25.04.2024

Wenn Sie meinen Blog hin und wieder lesen, wissen Sie, dass die Zweitwohnungspolitik eines meiner Lieblingsthemen ist. Darum schreibe ich heute wieder einmal einige Zeilen dazu. Ich habe vor rund eineinhalb Jahren prognostiziert, dass die lokale Politik mit zunehmender Wohnungsnot für Einheimische in den Ferienregionen in Aktionismus und publizitätswirksame Massnahmen verfallen wird.

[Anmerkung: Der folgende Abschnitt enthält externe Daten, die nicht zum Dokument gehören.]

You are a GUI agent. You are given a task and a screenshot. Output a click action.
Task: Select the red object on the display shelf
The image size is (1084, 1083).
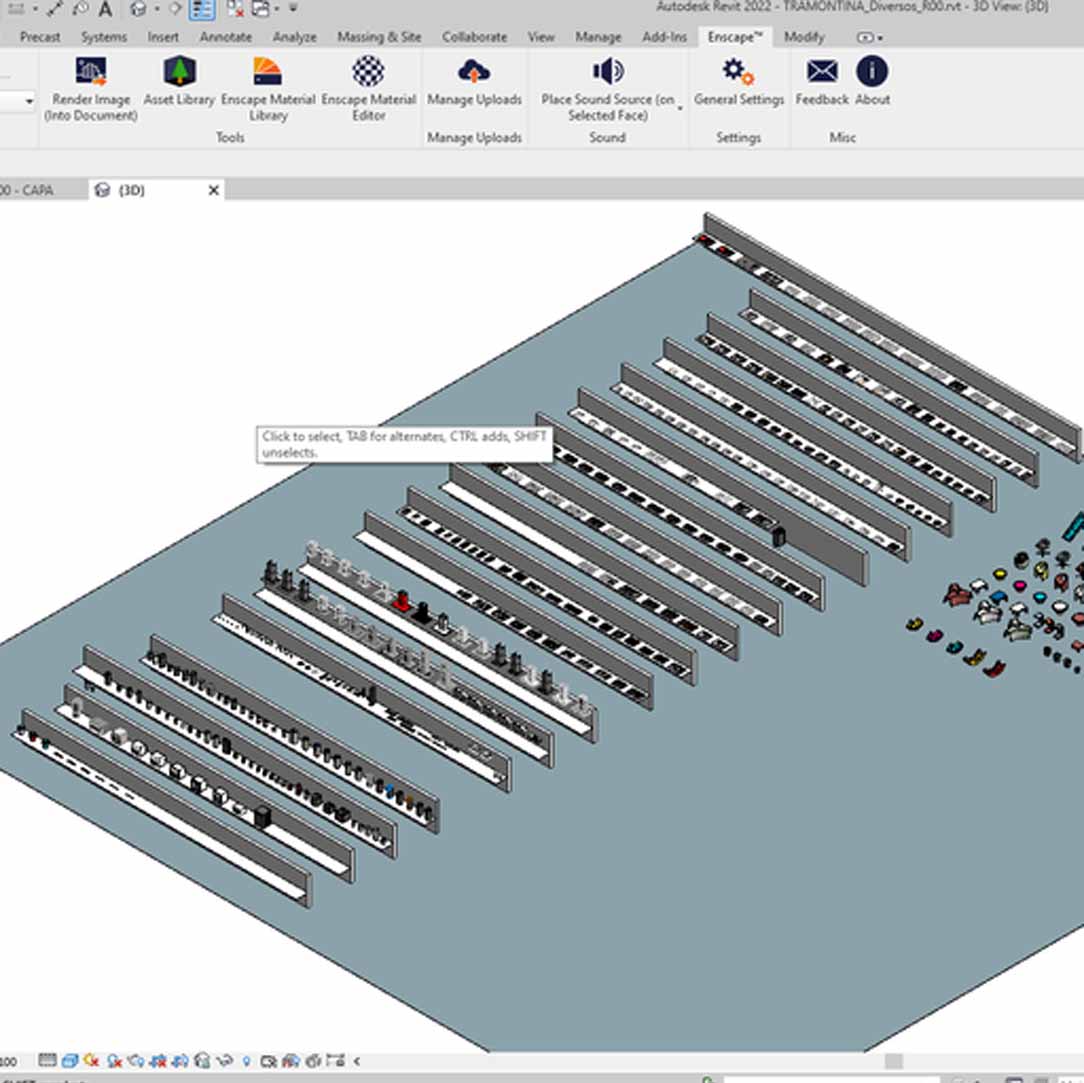402,601
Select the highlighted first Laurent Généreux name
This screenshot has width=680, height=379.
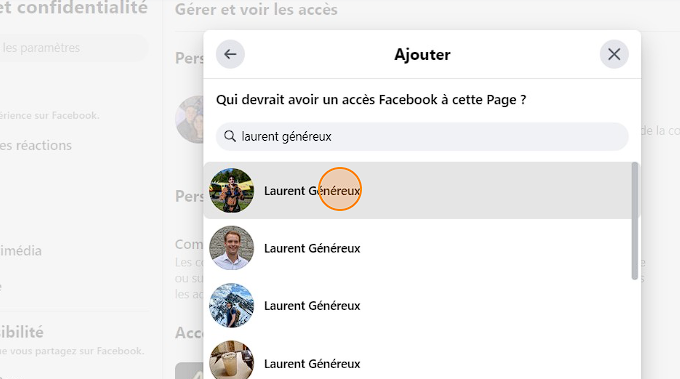312,191
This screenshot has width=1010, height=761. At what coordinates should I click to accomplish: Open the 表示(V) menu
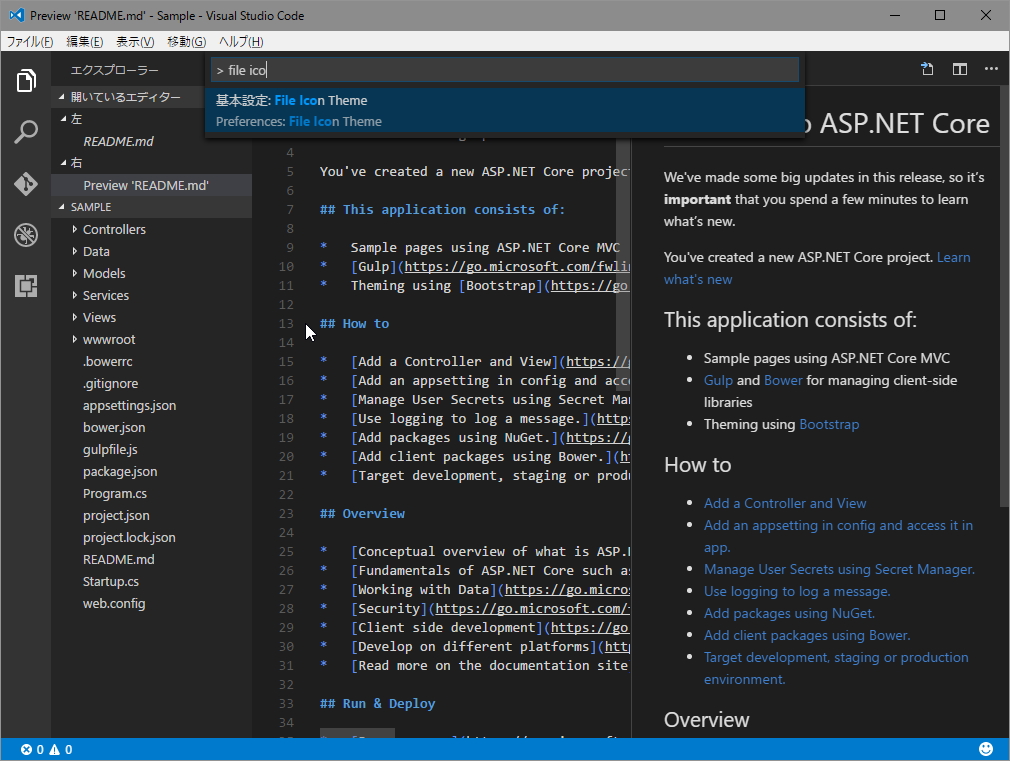pos(135,41)
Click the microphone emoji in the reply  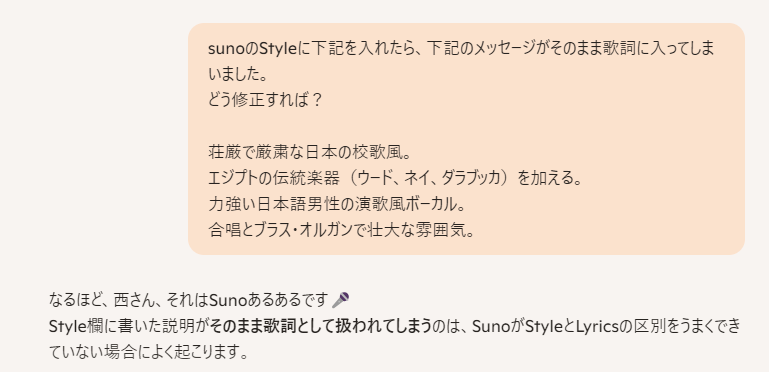pyautogui.click(x=340, y=299)
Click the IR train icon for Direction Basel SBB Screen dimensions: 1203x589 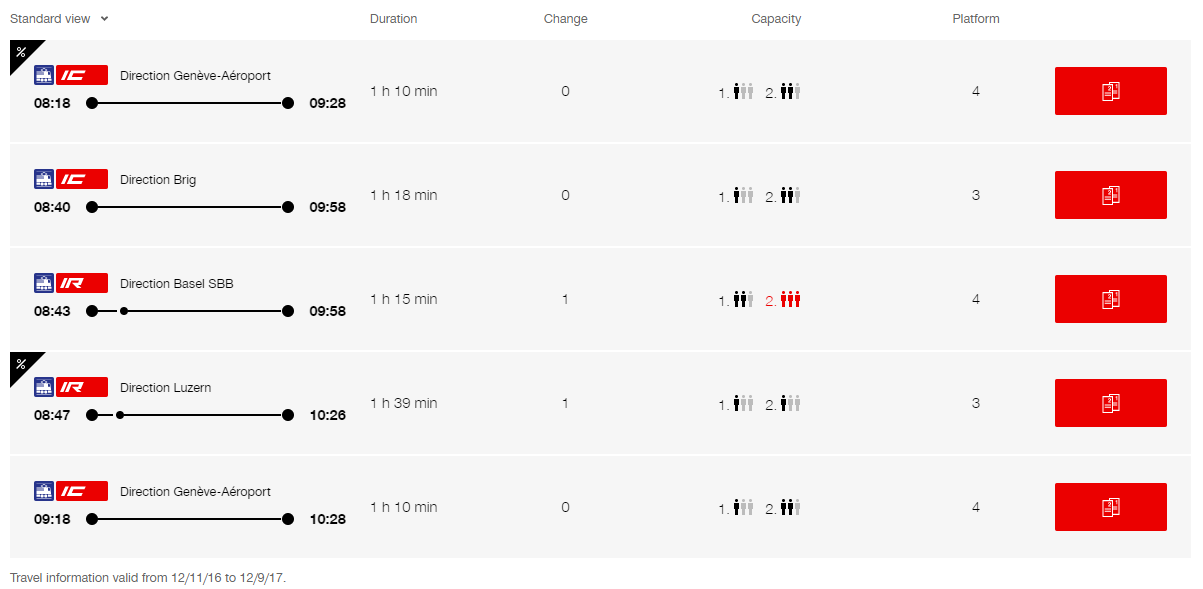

Dies passiert nun und die einzelnen Gemeinden überbieten sich laufend mit «neuen» Ideen, wie sie der Wohnungsnot für Einheimische Herr werden  wollen. Erstaunlicherweise sollen viele dieser Massnahmen auf dem Rücken der Zweitwohnungsbesitzer ausgetragen werden.

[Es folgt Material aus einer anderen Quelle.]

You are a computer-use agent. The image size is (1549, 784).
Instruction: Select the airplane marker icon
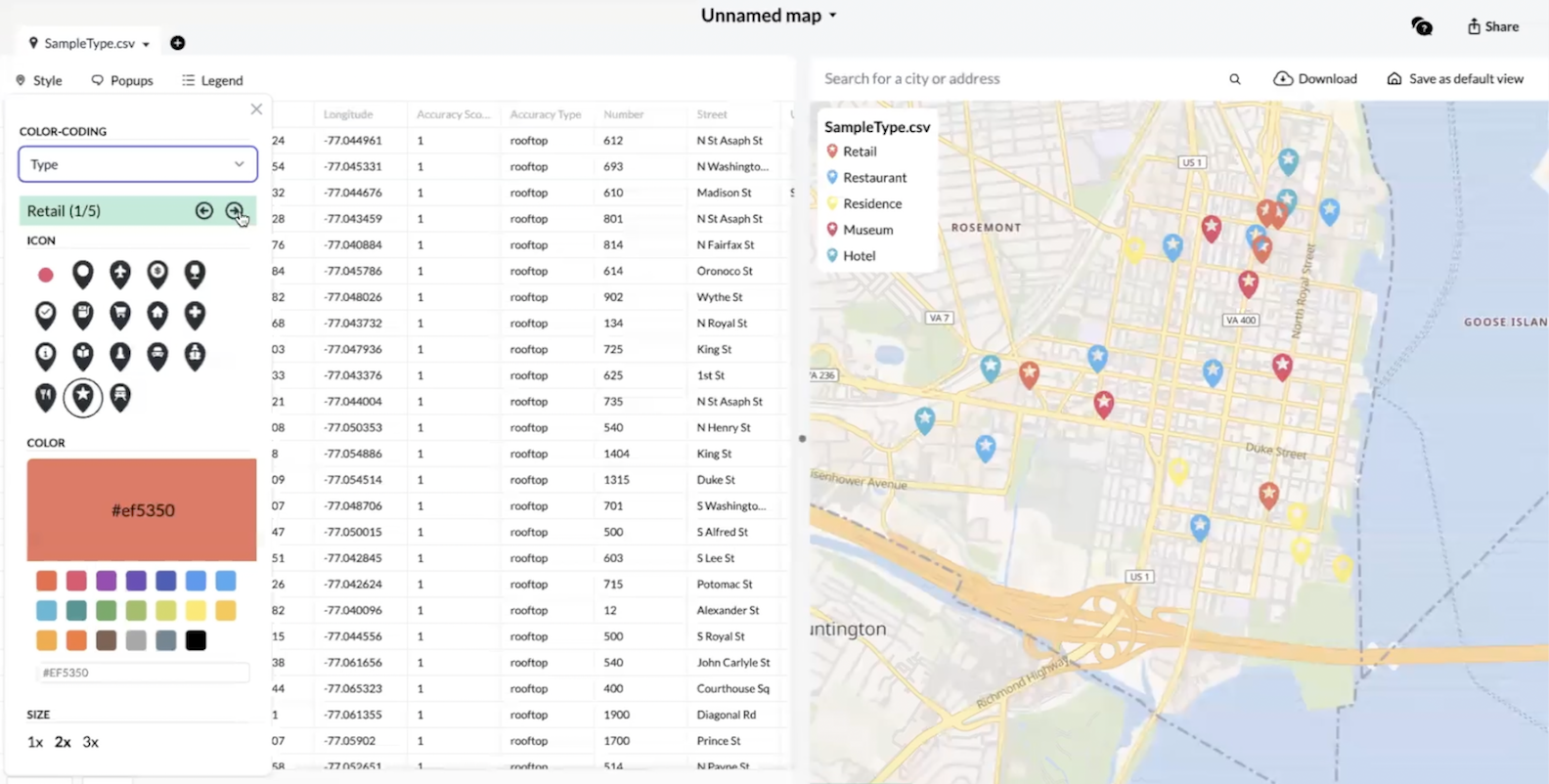[120, 275]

Deshalb erlaube ich mir, Ihnen nachfolgend einige aktuell diskutierte Ansätze aufzuzeigen, damit Sie abschätzen können, in welche Richtung die Reise gehen könnte. Ein beliebtes Stichwort ist  derzeit eine sogenannte Lenkungsabgabe, die etwa beim Verkauf einer Zweitwohnung zum Tragen käme, oder aber auch, wenn eine Wohnung als Zweitwohnung anstelle einer Erstwohnung vermietet würde. Die Idee dahinter ist, aus den Erträgen der Lenkungsabgabe «zahlbaren» Wohnraum für Einheimische zu finanzieren. Meiner Meinung nach bringt diese Idee zwei Probleme mit sich. Einerseits würde ich ein solches Steuerinstrument als unangebrachten Eingriff in meine Selbstbestimmungsrechte empfinden. Andererseits frage ich mich, wie man Wohnraum zur Verfügung stellen will, wenn aufgrund des Raumplanungsgesetzes ständig Baulandparzellen ausgezont werden müssen. Bis jetzt konnte mir dies noch niemand erklären.

Eine andere umfangreich diskutierte Massnahme: Wenn eine altrechtliche Wohnung von Menschen bewohnt wird, die ihre Schriften in der Gemeinde hinterlegt haben, soll diese Wohnung unabhängig des altrechtlichen Status zu einer «Erstwohnung» mutieren, die ab diesem Zeitpunkt nur noch von Personen mit Wohnsitz in der Gemeinde bewohnt werden darf . Dies ist eigentlich meine Lieblingsidee und ich bin erstaunt, dass nicht erkannt wird, welche Tragweite ein solcher Eingriff hätte. Wenn ich eine altrechtliche Wohnung besässe, die ich an Einheimische vermiete, würde ich deren Vertrag sofort kündigen, da meine Wohnung ansonsten durch den Statuswechsel von einer Zweit- zu einer Erstwohnung über Nacht nur noch die Hälfte wert wäre. Ich gehe davon aus, dass dannzumal innert kürzester Frist massenweise Einheimische auf der Strasse stehen würden.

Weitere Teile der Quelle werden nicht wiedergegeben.